I dati sul commercio estero tedesco pubblicati a inizio luglio sono un sintomo dei sovvertimenti in atto.
Per la prima volta dal 1991 e i frenetici anni dei consumi che seguirono alla riunificazione, il saldo netto degli scambi commerciali della Germania ha registrato a maggio un disavanzo di un miliardo di euro.
Oltre che al deciso aumento delle importazioni e alla contrazione delle esportazioni, questo deficit è dovuto al rincaro dell'energia e al rallentamento della domanda estera di prodotti made in Germany.
Su base annua, l'aumento dei prezzi delle importazioni supera il 30%, il livello più alto dal 1974 e la prima crisi petrolifera.

La spiegazione congiunturale è naturalmente la guerra in Ucraina e la conseguente impennata dei prezzi delle materie prime, principalmente dell'energia.
Tuttavia profonde modifiche erano in atto anche prima del conflitto.
Già sotto la presidenza Trump, con la guerra dei dazi contro la Cina e la lotta al covid, la traiettoria inflattiva e la struttura degli scambi avevano iniziato a invertire tendenze radicate.

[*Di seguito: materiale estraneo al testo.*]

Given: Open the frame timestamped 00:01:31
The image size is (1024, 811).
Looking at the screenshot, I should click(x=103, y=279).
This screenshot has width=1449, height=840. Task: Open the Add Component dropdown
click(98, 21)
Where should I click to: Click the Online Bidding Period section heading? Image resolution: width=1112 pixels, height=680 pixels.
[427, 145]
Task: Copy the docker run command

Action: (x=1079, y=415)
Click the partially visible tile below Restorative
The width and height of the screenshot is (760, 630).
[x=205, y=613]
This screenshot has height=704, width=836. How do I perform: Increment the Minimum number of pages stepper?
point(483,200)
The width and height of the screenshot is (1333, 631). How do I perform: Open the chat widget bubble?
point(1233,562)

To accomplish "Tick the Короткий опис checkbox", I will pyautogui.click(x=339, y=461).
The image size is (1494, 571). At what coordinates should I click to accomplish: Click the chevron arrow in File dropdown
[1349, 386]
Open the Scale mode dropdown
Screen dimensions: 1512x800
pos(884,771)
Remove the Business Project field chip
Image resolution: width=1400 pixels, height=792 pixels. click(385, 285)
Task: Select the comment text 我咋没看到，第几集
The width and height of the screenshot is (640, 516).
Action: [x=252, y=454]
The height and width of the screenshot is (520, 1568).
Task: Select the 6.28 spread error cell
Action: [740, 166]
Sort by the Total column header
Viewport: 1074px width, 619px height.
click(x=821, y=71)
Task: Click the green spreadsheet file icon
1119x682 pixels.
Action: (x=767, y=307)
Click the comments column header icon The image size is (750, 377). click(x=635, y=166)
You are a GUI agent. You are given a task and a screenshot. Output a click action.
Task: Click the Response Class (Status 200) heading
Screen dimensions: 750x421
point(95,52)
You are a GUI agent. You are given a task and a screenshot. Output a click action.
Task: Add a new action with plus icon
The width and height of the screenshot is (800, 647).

Negli ultimi 40 anni, il settore privato - complice la domanda sostenuta da parte dei consumatori finali - si è preoccupato principalmente di trarre vantaggio dalla globalizzazione e dal commercio mondiale per ottimizzare i costi e le catene di fornitura.
Questo movimento si è accelerato con l'ingresso della Cina, con la sua forza lavoro e produttiva, nel WTO, avvenuto nel 2001.
Se per molto tempo l'ottimizzazione è stata sinonimo di costi bassi, ora rischia di fare rima sempre più con sicurezza e ridondanza dei mezzi.